■ **Given exercise 1**
In the Cosmos DB data modeling article, what partition key is chosen for the "Customers" container?
■ **Given exercise 2**
Carry on the Cosmos DB data modeling article from its final sentence.
──────── Source document ────────
Data modeling in Azure CosmosDb - Part 4

In this concluding article, we put into action the principles and techniques we discussed earlier within the context of our illustrative ecommerce example.

Disclaimer

The principles presented here represent a personal interpretation and should by no means be regarded as rigid guidelines to be followed unquestioningly.

What queries should be considered ?

Here, we are applying one of the fundamental principles of the NoSQL paradigm: prioritize consideration of user queries over storage or integrity concerns, as is the case with relational databases. In this context, we can envisage the following inquiries:

  • Give me the orders for a specific date
  • Give me data about a specific customer
  • Give me the orders for a specific customer (customer's history)
  • Display the products for a specific category
  • Display all the orders by country
  • Give me all the customers by country
  • ...

It's worth noting at this point that these queries cater to different audiences. Retrieving a customer's history, for instance, holds significant importance for an individual customer (e.g., John Doe) but might not be of paramount concern for those managing the site. The latter group is more focused on obtaining global information, such as retrieving ALL customers by country or ALL orders by date. While customer service may occasionally need such requests, they are less frequent. We will revisit and delve deeper into these considerations when addressing the methods to distinguish and clearly separate various concepts in Azure Cosmos DB.

Choosing accurate partition keys

Modeling Customers

A logical choice for a partition key here, aligning with the mentioned queries, is the customer id. Therefore, it is necessary to establish a container named "Customers" with this customer id as the partition key.

The logical segregation of customers is based on their respective IDs.

1SELECT *
2FROM Customers c
3WHERE c.customerId = '123f0' and c.id = '123f0'

This SQL query will be highly efficient as it only involves accessing a single document within a specific partition.

At this juncture, we may also consider the requirement to query customers by country. Consequently, it appears logical to introduce a container named CustomersByCountry partioned by country.

1SELECT *
2FROM CustomersByCountry c
3WHERE c.country = 'Russia'

Once again, this SQL query will be efficient. However, we are beginning to address the challenge of having two separate locations where a customer entity is defined. What happens, for instance, if John Smith changes his name ? In such a scenario, we would be compelled to visit all the relevant containers and update each one with the new value. This process could potentially be costly. Here, we need to consider the nature of the application and strike a compromise: is a name change a frequent operation ? Or can we tolerate occasional, albeit more time-consuming, updates in exchange for faster queries ? While the decision ultimately depends on the specific use cases, common sense suggests opting to duplicate data in different containers and accepting occasional, albeit costly, operations.
──────── Records ────────
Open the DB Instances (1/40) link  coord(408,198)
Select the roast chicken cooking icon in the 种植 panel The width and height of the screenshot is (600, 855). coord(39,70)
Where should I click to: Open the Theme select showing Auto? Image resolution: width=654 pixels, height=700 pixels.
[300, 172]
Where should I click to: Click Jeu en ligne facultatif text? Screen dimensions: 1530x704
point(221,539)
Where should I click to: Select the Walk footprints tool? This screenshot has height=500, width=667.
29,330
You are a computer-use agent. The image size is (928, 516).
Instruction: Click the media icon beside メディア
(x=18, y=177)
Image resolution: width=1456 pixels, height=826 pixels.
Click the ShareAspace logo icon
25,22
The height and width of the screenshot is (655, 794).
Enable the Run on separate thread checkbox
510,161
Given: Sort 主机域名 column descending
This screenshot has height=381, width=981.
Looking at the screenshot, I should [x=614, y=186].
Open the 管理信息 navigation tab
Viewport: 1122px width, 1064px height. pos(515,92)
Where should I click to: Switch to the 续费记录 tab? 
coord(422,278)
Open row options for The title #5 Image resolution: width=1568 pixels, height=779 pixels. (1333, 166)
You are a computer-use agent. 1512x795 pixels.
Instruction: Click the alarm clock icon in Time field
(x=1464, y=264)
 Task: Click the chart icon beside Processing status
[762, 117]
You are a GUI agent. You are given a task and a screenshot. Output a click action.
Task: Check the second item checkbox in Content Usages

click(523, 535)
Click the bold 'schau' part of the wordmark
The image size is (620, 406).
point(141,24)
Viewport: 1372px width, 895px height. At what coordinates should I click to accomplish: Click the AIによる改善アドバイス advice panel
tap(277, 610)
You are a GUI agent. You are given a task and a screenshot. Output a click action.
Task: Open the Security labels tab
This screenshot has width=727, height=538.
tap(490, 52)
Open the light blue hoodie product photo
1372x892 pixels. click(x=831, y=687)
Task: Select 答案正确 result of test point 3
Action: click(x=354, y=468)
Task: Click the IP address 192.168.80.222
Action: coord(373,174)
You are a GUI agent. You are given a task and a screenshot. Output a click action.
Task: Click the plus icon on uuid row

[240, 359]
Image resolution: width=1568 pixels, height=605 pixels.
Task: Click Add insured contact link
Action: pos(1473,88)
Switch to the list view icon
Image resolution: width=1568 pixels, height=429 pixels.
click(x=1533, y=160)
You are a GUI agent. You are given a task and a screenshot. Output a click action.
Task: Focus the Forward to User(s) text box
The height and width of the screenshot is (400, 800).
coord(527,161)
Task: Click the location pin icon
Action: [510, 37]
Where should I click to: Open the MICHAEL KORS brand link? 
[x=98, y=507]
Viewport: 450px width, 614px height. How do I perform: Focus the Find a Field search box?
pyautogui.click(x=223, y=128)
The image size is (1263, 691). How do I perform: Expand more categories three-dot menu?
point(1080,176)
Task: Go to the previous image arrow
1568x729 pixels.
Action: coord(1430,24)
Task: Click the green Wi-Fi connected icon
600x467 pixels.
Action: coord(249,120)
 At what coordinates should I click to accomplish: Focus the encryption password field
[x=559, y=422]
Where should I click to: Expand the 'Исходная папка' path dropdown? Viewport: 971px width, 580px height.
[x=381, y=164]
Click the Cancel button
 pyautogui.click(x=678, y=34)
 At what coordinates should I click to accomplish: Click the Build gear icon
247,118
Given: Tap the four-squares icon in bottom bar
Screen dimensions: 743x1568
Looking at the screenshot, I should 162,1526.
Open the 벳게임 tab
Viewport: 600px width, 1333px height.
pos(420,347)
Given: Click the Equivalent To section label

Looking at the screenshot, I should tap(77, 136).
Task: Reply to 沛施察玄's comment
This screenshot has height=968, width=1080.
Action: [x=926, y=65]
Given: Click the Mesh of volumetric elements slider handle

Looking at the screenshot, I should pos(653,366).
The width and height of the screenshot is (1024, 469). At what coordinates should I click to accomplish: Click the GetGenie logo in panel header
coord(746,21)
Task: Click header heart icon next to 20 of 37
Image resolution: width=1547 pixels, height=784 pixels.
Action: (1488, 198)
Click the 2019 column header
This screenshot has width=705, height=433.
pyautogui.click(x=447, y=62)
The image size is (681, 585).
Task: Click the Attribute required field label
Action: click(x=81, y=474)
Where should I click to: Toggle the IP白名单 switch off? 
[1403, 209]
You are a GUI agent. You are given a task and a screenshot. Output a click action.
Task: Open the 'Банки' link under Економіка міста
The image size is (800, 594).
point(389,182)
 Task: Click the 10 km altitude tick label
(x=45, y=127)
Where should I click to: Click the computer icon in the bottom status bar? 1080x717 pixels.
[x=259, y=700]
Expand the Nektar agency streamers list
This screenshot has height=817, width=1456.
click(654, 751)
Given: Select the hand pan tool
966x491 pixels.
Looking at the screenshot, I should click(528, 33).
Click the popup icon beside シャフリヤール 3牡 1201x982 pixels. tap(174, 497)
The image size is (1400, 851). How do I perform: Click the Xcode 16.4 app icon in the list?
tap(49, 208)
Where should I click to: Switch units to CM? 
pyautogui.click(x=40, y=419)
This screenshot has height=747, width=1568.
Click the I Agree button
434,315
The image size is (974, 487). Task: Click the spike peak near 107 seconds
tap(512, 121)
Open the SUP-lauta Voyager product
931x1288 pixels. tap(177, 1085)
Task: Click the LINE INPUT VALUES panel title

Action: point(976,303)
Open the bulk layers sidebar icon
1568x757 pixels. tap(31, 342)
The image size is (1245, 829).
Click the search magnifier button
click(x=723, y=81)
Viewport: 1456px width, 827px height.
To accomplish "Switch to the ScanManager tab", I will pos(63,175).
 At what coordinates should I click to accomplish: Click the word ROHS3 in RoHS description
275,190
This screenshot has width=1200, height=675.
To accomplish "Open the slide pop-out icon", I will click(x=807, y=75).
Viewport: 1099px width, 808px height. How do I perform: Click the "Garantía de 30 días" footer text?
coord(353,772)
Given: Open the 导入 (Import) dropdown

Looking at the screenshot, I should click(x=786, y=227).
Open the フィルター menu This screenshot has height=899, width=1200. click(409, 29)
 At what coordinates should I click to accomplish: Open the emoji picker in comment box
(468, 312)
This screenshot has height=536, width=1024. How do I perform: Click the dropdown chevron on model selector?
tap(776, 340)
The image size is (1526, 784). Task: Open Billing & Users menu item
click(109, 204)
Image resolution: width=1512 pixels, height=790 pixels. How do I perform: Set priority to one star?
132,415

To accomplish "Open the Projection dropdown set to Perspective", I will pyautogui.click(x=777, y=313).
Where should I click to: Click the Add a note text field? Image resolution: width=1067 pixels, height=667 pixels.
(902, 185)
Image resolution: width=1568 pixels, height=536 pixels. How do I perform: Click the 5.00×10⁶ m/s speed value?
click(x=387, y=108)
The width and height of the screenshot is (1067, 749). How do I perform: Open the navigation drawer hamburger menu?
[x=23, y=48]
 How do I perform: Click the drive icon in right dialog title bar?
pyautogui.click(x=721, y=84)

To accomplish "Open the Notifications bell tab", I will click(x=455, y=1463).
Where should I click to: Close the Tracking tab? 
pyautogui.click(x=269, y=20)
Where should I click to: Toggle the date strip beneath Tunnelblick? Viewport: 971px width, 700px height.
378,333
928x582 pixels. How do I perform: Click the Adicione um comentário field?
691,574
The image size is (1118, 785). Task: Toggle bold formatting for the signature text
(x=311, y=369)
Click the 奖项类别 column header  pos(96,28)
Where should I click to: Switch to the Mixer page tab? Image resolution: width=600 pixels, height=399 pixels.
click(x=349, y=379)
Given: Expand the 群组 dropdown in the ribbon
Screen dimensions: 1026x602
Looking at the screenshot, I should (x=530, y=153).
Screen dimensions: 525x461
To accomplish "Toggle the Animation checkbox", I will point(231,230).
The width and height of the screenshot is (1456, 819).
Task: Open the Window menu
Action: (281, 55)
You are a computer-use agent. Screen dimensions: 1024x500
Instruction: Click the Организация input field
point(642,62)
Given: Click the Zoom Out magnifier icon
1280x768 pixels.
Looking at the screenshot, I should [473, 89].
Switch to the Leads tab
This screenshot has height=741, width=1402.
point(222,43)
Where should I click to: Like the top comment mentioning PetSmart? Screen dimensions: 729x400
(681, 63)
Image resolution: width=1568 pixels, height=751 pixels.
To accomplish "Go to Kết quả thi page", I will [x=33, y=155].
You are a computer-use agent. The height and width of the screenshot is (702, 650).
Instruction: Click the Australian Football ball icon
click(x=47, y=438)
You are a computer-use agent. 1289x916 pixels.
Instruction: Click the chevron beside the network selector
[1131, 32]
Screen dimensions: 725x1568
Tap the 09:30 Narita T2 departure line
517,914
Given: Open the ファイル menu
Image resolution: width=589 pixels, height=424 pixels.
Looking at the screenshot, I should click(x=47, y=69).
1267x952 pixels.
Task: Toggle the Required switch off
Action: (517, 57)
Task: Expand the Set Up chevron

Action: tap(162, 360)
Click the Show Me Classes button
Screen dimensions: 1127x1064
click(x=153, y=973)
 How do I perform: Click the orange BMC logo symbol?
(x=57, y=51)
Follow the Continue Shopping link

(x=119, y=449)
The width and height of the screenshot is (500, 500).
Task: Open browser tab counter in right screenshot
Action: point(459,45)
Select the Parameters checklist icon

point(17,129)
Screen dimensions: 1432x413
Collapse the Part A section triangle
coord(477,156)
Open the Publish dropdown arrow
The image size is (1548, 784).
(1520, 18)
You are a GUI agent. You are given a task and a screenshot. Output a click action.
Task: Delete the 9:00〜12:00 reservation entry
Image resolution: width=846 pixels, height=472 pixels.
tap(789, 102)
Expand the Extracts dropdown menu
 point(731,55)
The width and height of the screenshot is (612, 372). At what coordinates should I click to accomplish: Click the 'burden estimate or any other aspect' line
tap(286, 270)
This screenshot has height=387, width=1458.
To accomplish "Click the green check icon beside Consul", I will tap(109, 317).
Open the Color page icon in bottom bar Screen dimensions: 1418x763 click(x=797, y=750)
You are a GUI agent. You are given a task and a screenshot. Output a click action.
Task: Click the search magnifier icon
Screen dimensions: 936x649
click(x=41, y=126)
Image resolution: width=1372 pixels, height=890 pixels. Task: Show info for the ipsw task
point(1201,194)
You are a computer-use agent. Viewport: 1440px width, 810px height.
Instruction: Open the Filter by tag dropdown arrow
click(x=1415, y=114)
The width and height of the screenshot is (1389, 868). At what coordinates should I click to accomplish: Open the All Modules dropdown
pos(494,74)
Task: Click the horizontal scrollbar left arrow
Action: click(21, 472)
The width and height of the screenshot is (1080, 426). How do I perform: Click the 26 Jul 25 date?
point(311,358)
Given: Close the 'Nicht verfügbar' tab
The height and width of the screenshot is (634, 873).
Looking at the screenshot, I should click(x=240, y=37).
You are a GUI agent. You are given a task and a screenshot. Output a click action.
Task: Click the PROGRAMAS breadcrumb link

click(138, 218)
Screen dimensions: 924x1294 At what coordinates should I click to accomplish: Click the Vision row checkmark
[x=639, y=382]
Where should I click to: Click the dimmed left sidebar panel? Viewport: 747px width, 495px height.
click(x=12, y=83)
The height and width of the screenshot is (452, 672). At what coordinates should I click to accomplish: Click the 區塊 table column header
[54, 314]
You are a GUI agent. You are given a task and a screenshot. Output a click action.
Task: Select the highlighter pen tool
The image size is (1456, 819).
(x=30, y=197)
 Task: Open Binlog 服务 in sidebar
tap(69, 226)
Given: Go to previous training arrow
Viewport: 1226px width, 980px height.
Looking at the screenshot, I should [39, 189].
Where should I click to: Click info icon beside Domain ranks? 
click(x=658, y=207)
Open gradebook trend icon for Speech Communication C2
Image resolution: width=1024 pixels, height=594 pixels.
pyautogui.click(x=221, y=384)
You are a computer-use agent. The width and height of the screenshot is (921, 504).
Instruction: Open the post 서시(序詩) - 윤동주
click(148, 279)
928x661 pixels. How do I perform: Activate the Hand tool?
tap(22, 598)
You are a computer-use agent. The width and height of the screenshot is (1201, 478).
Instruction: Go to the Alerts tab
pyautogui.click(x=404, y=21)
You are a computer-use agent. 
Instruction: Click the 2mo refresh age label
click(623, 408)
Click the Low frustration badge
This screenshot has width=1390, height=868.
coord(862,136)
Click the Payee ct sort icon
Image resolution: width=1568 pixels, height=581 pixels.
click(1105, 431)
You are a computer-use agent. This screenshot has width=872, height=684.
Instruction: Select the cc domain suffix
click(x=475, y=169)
────────
■ **Expected output 1**
The customer id.

■ **Expected output 2**
What happens if John Smith changes his name ?

Disclaimer

In the NoSQL paradigm, it's common to have data replicated across multiple locations, whereas in the SQL landscape, data integrity is maintained through normalization. Essentially, we trade off the ease of queries (reads) against the complexity of storage (writes). The responsibility to normalize or denormalize falls upon the architecture team.

Modeling Orders

We aim to display orders for a specific customer or orders by country. Fortunately, we have already established the relevant partitioned containers for this purpose.

First approach

In the initial approach, we will include orders in the Customers container, introducing a type attribute to differentiate between customers and orders.

Consequently, we need to adjust our queries to accommodate this modification.

1-- Retrieve a customer
2SELECT *
3FROM Customers c
4WHERE c.customerId = '123f0' and c.id = '123f0' and c.type = 'customer'
1-- Retrieve customer's history
2SELECT *
3FROM Customers c
4WHERE c.customerId = '123f0' and c.type = 'order'
Disclaimer

Recall that Cosmos DB is a schemaless database, and thus it allows us to store diverse types of data in the same container.

Second approach

Another approach involves directly incorporating orders that a customer placed into the customer entity.

Orders are directly incorporated in the customer entity.

Which approach should we prioritize ? As usual, there is no definitive answer to this question, and we'll need to weigh the pros and cons of each approach.

Pros of the first approach

  • The customer entity maintains a consistent size throughout its lifecycle and remains uncluttered by another concept.
  • This approach allows a customer to have thousands of orders without jeopardizing the overall schema.

Pros of the second approach

  • Querying a customer along with their history doesn't require two separate requests (one for the customer and another for the orders). Everything is contained in a single item. If the application anticipates that a customer will typically have only a few orders, this approach can be a suitable choice.
Conclusion

Everything hinges on our specific needs and the requirements of the application in question. It is the responsibility of developers and architects to have a clear vision of these considerations from the outset.

Likewise, we include the order entity in the CustomersByCountry container.

1SELECT sum(c.amount)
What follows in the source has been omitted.